§ **Stated goal**
Starting at the line containing "Toggle italic formatting" and ending at the line containing "Action: click(x=96, y=102)", rewrite those lines of the entries with "Gold plan" changed to "Silver plan" and nothing else altered.

§ **Stored data**
....

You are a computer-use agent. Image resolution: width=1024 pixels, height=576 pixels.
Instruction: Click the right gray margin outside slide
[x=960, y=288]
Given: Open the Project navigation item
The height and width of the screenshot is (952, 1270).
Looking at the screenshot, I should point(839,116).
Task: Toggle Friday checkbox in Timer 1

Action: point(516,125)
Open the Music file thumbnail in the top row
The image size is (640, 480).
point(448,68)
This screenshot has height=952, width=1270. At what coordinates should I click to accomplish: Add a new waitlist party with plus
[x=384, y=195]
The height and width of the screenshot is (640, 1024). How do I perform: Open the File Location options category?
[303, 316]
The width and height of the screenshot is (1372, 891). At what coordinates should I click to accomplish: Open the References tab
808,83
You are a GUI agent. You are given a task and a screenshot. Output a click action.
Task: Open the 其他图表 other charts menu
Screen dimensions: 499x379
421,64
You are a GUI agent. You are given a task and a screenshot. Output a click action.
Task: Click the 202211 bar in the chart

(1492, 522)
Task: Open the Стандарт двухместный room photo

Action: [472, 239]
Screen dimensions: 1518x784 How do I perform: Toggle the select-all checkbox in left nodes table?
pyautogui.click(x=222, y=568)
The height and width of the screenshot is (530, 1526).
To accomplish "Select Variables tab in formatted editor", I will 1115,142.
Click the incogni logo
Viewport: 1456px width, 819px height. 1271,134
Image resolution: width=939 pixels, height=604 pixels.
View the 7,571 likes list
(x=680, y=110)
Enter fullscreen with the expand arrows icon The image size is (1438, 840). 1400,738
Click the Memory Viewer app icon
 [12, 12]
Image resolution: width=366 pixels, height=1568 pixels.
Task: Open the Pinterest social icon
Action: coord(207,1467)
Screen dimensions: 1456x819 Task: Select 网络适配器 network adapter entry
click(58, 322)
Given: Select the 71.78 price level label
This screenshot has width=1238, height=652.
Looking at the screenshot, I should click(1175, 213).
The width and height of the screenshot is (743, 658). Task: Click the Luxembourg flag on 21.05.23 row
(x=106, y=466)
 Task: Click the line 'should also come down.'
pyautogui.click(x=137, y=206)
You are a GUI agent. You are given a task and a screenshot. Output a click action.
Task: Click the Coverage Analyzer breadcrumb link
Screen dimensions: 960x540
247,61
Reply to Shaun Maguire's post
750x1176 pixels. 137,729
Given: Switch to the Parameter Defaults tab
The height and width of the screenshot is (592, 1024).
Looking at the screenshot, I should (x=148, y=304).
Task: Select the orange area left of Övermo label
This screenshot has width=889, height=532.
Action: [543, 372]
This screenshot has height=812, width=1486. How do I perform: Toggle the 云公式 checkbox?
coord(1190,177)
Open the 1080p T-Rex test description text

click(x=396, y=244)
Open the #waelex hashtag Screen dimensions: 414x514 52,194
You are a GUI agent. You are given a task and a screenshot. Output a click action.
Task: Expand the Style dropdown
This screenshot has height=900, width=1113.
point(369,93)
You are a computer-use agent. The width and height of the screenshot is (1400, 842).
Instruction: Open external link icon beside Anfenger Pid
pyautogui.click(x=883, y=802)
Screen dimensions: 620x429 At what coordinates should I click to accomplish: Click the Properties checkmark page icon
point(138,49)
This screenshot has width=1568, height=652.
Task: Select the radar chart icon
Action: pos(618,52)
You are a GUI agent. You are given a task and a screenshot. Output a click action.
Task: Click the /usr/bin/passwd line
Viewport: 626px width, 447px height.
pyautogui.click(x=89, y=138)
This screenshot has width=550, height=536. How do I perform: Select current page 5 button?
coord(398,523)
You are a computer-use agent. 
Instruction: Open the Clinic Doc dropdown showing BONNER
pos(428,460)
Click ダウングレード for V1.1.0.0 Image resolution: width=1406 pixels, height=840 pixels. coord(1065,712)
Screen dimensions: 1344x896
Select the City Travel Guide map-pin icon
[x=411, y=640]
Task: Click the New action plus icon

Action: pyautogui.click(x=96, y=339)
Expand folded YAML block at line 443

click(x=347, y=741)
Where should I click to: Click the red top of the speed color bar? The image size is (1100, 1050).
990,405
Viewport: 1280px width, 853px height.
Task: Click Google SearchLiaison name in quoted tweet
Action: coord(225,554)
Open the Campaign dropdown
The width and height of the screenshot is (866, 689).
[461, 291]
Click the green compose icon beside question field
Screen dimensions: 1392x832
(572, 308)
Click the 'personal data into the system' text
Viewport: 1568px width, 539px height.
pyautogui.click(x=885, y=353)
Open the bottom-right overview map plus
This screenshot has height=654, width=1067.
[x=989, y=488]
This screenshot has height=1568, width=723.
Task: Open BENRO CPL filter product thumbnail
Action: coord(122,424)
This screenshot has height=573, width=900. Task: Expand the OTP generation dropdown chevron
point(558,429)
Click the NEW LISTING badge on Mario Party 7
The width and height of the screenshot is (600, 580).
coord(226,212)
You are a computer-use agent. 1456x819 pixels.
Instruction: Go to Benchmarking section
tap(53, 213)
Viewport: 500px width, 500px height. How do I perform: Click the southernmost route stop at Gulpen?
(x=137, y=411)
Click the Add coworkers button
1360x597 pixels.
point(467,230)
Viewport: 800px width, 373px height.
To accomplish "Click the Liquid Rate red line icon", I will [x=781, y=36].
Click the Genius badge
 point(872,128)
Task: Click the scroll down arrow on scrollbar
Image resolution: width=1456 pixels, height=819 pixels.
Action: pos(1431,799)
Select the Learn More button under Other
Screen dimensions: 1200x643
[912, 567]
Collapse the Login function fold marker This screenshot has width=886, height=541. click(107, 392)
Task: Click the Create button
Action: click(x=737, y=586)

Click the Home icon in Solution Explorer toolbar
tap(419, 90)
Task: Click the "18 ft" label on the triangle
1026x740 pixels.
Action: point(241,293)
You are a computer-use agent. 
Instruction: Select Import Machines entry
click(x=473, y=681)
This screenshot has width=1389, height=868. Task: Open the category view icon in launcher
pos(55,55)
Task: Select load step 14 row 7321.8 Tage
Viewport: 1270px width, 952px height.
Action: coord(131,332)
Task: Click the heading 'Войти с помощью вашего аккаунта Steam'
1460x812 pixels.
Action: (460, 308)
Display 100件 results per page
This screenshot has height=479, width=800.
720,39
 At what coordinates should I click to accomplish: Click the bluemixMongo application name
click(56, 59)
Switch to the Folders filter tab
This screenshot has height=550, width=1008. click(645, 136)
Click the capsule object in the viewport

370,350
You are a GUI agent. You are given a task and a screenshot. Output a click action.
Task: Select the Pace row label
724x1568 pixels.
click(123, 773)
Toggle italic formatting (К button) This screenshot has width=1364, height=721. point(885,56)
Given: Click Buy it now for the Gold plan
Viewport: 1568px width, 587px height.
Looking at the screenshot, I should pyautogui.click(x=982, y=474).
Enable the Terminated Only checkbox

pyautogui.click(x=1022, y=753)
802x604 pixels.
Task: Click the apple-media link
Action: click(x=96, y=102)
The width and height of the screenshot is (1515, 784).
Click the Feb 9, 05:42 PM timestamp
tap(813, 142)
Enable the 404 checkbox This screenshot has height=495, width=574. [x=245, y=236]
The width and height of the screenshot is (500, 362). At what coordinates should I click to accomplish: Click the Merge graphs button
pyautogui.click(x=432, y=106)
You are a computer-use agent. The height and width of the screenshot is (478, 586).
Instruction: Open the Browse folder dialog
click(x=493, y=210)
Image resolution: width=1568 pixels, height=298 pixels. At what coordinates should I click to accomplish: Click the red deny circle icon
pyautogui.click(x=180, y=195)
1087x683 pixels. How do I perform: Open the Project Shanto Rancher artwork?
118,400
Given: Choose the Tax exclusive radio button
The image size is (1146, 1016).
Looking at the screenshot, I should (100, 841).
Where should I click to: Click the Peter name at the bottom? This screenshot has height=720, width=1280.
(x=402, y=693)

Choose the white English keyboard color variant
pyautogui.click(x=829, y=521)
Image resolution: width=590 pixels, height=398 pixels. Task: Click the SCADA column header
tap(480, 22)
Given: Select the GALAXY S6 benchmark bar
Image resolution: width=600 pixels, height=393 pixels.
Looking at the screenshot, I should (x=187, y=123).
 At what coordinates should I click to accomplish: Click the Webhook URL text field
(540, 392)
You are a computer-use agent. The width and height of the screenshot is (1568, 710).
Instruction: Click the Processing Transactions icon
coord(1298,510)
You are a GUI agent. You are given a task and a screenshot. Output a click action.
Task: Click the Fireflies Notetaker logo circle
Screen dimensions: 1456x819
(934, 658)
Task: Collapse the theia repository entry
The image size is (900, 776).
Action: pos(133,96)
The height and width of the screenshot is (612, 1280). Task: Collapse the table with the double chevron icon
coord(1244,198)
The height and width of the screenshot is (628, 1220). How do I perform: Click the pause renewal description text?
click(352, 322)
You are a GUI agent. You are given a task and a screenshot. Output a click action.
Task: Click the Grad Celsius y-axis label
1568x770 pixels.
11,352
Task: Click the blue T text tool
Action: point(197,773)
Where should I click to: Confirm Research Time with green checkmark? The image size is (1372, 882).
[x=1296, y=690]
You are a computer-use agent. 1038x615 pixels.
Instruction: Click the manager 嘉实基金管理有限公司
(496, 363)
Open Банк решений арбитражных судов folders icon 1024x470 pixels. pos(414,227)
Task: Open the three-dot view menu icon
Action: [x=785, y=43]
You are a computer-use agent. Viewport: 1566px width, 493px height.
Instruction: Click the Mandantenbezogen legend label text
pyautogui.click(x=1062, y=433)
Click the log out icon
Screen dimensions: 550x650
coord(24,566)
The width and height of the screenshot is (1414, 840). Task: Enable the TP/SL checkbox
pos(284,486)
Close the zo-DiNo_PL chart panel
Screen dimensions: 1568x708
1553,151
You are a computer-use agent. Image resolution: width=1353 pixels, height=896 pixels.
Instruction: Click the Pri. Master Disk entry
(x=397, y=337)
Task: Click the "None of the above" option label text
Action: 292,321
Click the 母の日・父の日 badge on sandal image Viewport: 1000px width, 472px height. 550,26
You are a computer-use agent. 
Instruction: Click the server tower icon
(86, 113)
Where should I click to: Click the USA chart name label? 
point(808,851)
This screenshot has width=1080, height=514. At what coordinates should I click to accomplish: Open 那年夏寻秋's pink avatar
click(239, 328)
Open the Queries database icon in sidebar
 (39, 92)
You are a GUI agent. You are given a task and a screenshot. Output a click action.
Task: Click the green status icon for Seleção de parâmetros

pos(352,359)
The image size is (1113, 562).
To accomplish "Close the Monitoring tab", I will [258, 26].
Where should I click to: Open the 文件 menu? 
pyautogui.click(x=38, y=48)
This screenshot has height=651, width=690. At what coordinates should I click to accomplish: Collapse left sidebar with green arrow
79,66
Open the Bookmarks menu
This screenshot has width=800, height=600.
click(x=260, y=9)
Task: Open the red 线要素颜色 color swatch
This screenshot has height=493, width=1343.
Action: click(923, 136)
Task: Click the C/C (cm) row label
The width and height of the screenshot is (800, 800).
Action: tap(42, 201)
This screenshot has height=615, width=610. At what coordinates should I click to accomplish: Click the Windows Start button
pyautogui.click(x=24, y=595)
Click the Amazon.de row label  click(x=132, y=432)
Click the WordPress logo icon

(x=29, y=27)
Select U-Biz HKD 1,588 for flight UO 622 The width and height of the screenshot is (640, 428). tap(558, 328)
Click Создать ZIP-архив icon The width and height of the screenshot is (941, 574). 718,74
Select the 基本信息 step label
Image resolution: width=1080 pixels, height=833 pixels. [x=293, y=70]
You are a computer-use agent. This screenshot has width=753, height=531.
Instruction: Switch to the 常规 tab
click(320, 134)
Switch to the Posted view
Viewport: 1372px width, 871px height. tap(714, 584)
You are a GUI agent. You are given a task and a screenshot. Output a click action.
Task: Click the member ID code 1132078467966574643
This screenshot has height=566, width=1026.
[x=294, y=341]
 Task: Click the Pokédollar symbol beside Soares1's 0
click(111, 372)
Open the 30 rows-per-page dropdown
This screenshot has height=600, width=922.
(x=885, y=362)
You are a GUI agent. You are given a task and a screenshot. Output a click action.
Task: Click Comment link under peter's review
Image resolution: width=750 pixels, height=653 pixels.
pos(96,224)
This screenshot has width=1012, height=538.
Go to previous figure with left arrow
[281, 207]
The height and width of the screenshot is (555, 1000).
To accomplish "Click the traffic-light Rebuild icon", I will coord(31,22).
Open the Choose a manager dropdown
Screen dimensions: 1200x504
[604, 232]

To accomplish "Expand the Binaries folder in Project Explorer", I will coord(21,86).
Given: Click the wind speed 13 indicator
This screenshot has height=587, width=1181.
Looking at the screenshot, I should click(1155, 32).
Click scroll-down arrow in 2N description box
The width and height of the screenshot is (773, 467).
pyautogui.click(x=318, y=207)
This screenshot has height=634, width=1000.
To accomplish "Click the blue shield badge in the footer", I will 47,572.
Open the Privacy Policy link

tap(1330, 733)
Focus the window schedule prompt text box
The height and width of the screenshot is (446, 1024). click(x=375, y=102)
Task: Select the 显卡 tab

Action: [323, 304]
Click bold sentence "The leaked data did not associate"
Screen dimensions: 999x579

....

§ **Solution**
Toggle italic formatting (К button) This screenshot has width=1364, height=721. point(885,56)
Given: Click Buy it now for the Silver plan
Viewport: 1568px width, 587px height.
Looking at the screenshot, I should pyautogui.click(x=982, y=474).
Enable the Terminated Only checkbox

pyautogui.click(x=1022, y=753)
802x604 pixels.
Task: Click the apple-media link
Action: click(x=96, y=102)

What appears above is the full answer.